Citi economist Chutchotitham said the Philippine economy is expected to post a 6% fourth quarter of 2024 from the 5.2% in the third quarter, with strong domestic demand, easing inflation, and reduced policy rates fueling it.
Chutchotitham said the Corporate Recovery and Tax Incentives for Enterprises to Maximize Opportunities for Reinvigorating the Economy or CREATE MORE, is expected to boost private sector investments and foreign direct investments.
CREATE MORE introduced key reforms such as reducing the corporate income tax rate from 25% to 20%, increasing deductions for power expenses, and streamlining the value-added tax refund.
The Bangko Sentral ng Pilipinas had a key role in spurring economic growth as it cut policy rates by a total of 50 basis points this year. On the RRR, the central bank had also lowered it by 250 basis points, which further penetrated banks with more liquidity and helped in the strong credit expansion.
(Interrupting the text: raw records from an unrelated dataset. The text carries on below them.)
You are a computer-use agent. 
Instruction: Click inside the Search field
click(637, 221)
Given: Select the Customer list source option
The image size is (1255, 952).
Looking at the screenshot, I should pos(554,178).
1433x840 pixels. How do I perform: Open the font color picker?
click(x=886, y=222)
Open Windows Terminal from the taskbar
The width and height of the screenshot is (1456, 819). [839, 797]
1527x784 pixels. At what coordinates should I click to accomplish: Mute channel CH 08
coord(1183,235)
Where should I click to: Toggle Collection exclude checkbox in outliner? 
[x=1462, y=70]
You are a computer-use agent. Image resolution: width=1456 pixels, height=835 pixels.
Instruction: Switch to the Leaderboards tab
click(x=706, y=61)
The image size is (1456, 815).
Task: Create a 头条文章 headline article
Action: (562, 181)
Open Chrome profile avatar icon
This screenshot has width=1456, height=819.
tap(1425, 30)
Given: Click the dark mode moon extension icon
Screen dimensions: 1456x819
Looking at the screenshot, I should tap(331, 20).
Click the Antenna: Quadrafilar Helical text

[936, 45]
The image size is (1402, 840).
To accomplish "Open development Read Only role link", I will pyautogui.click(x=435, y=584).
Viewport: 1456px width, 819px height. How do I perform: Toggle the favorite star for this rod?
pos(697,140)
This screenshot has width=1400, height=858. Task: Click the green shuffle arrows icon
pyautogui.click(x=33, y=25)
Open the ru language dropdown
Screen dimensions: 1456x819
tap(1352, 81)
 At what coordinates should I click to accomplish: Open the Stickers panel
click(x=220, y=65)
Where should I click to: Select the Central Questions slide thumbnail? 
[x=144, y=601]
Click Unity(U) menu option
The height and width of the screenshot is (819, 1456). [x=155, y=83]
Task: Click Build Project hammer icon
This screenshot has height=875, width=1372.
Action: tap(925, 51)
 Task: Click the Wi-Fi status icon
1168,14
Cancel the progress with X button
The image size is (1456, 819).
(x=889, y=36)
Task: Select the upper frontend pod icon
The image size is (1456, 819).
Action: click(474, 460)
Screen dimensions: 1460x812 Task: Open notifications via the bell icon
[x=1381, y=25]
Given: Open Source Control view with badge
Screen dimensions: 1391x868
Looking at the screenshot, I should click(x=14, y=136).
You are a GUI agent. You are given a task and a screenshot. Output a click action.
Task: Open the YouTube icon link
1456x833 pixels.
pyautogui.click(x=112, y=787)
Inflation stands at 2.3% in October, within the government’s target range of 2–4%. So, it would boost consumer spending and business activity further.
Chutchotitham also believes that the government’s projects for infrastructure are to speed up these two quarters of 2024 and the first quarter of 2025, which will accelerate economic activity further.”.
The Philippine economy, in turn, is seen to grow 5.8% for the full year of 2024 and climb further to 6% in 2025, indicating a steady recovery and expansion trajectory.